Your goal: Only one number is wanted: the count of lines in the records below that hold the word "Africa".

Data supplied:
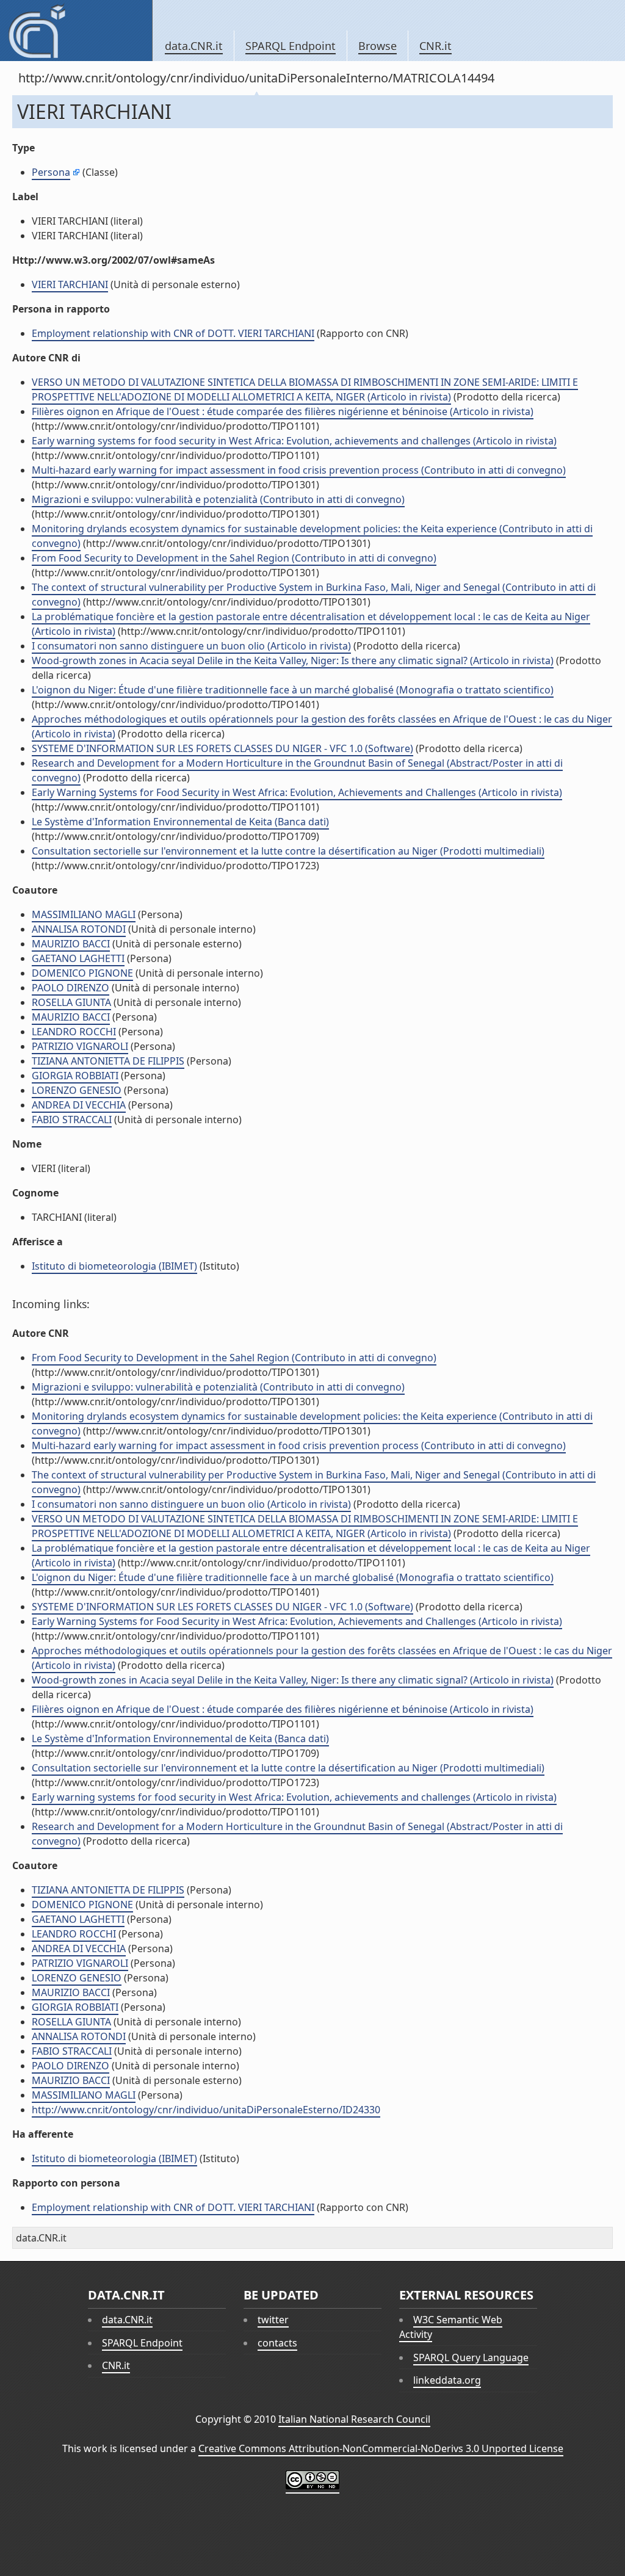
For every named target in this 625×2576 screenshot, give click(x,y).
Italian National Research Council (354, 2419)
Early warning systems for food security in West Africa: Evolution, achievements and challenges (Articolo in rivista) (294, 440)
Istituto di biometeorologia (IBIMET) (114, 1266)
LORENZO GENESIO (76, 1090)
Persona (51, 172)
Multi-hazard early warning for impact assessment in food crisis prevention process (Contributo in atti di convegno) (299, 470)
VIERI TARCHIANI (70, 284)
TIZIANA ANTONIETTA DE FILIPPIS (108, 1061)
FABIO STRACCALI (72, 1119)
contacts (277, 2343)
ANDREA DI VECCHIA (79, 1105)
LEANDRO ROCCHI (74, 1031)
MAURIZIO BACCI (71, 943)
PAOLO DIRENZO (70, 987)
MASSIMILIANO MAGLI (83, 914)
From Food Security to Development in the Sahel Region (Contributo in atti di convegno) (234, 558)
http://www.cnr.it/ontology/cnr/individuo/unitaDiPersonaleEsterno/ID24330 (206, 2109)
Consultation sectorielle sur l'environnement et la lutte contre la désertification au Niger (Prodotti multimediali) (288, 851)
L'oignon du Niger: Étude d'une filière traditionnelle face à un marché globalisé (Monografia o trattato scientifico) (293, 689)
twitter (273, 2319)
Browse (377, 45)
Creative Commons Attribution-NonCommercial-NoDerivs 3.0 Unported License (380, 2448)
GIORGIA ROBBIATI (75, 1075)
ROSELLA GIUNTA (71, 1002)
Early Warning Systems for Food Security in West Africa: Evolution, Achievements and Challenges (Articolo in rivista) (297, 792)
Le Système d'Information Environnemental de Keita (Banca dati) (180, 821)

Output for this exercise: 2